'Froot Loops' Lawyer Says His Client Is No Serial Litigant
We caught up with Jeff Kravitz, the lawyer representing Werbel in these cases in San Francisco Federal Court. He said a Sacramento judge had already ruled that no sensible customer would think there's real berries in Crunchberries -- which is bad for his case. But he also noted that a pair of government trademark lawyers, independently, questioned whether there was any fruit in the cereals he's taking to court -- which, he feels, is good for his case.
Kravitz noted that his cases are class-action suits -- meaning this, ostensibly, isn't about a big payday for Werbel, a fortysomething Contra Costa County resident the lawyer is pretty sure holds down gainful employment. This is, according the Kravitz, the first (two) times Werbel has filed suit against a major corporation; as our headline notes, Werbel is no serial litigant.
The lawyer claimed Froot Loops and other junk cereals have tried to pass themselves off as healthful foods for years, and states the companies have been deceptively marketing their products as nourishing and fruit-filled breakfasts to uneducated, lower-income folks (though his client, Werbel, is "educated."). If this case advances, Kravitz says he's confident many consumers will come out of the woodwork claiming they, too, were deceived into buying these cereals because they felt the terms "Froot Loops" and "Crunchberries" implied fruit was used in the products (though the lawyer admits "of course they should have read the ingredients.").
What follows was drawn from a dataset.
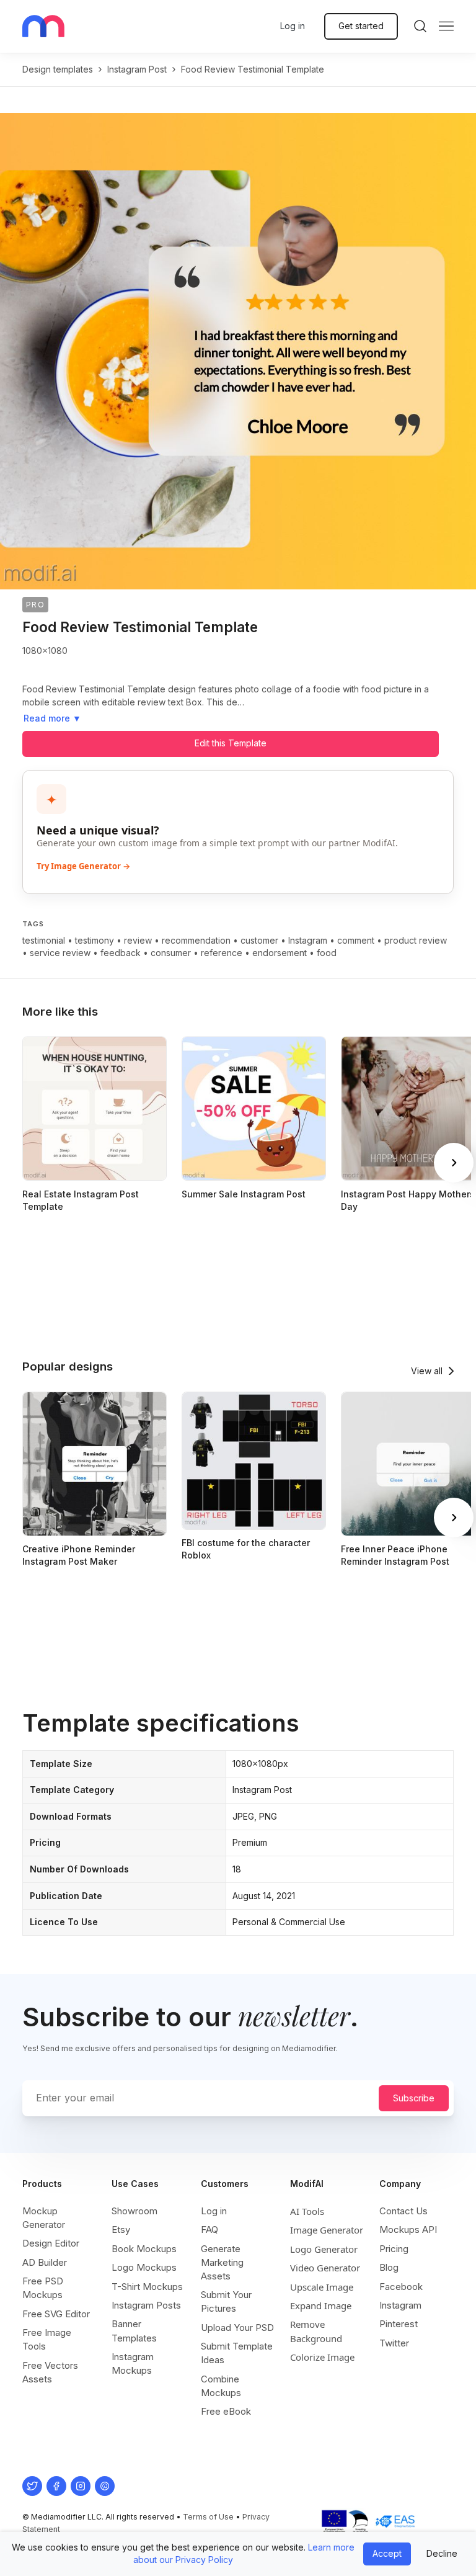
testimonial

Naturally, if Werbel and Kravitz feel it's a misrepresentation for Froot Loops and Crunchberries to use these fruity monikers, we wondered what the lawyer thought about the most inapropos cereal name of them all: Grape-Nuts. That cereal contains wheat, malted barley, salt, and yeast. No grapes, no nuts.
"That's news to me," notes the lawyer. "I thought there were nuts in that cereal."
Kravitz argued, in fact, that there must be nuts in Grape-Nuts (there aren't and there mustn't), before noting that he couldn't comment on that any further.
Sadly, we never got to ask him about Lucky Charms representing the product as a talismanic distributor of good fortune or Fruity Pebbles using that description for a food that contains neither fruit nor pebbles.